If you are a traveling teacher like me, you don’t have an office to stash all your equipment.
Plus, you visit a bunch of places – schools, businesses, and conference rooms, not knowing what equipment they have, or if it is actually functioning (a blown globe in the projector again!)
I need to carry all my equipment with me. Not just pens, worksheets, books, markers, spare paper, but also either a computer or tablet, small data projector and audio system for listening tasks.
An audio system for teachers without an office
I don’t want to cart around large CD audio or DVD video systems and a projector when I walk or catch public transport to my classes. I need a compact, light and easy to use solution. Preferably one that avoids disks of all kinds – I always forget them!
At the beginning of each semester, I make MP3 playlists for each of my classes and textbooks that I’m using and load them onto my phone and tablet. I always have one or the other device with me, because they also function as my dictionary, calendar, photo album, and notebook.
A simple, short audio cable works with most portable speaker systems and MP3 players. But these speakers are often not strong enough – the sound doesn’t fill the room, or the voices distort. Not something you want in a listening exercise!
Although the JBL OnStage had decent sound through the iPod dock and was certainly portable, the sound through the aux input was dreadful – far too quiet! I couldn’t use it for video sound from the tablet. After trialling a couple of other mid-range speakers and not being happy with the quality of the sound in larger rooms, I found my favourite portable speaker, although it is very expensive. Now I wouldn’t choose anything less!
The best portable speaker for the traveling teacher – the Bose Soundlink is cable-less. Once paired using Bluetooth with up to six devices, it just works – no fussing around with (or forgetting) audio or power cables. It works with both my phone and my tablet (and my laptop if I wanted to cart this around).
Sound quality of the Bose is perfect – the first time I used it in each of my classes, I got happy comments from my students. It was the first time they had done listening exercises without struggling to hear and understand the voices. It works well in both small rooms, and large classrooms with high ceilings.

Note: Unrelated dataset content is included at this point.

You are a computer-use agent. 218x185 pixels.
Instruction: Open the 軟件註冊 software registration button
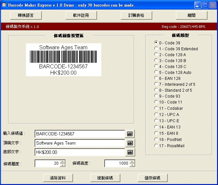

It’s small, a little hefty for its size, with a leather (or nylon) cover that doubles as a stand, and has an aux input port for things that don’t have Bluetooth. The battery life has been fantastic – lasting for several days of classes. An extra bag would provide a bit more protection for the back speaker grill and ports. But packed carefully in a separate pocket in my bag is good enough, and saves on extra bulk and weight.
It also been fantastic as a portable speaker around home!
A mini-projector for the traveling teacher
I’m not overly happy with my little projector – the Philips Picopix 1430 (no longer available). It works well in properly darkened rooms. But in lighter rooms or with the lights on, the LEDs are not powerful enough for the students to both see a worksheet or textbook and the video.
Attached to a Joby Gorillapod tripod with the ball head (originally for my camera), I can point the video in any direction, necessary when you have to position it around doors, windows, shelves and other furniture.
Before I got my tablet, I loaded videos and photos onto an SD card, although the quality had to be minimized or the video would lurch from second to second. Using a couple of adapters, it connects to my tablet, where all the videos from the textbooks and any that I want to use in class are in playlists. After all, I don’t want to have to cart around a DVD player as well!
Next semester, I plan to upgrade the projector. The rooms I’ve been assigned are not dark enough for video textbook activities.
What portable equipment do you use in class or recommend for teachers who commute?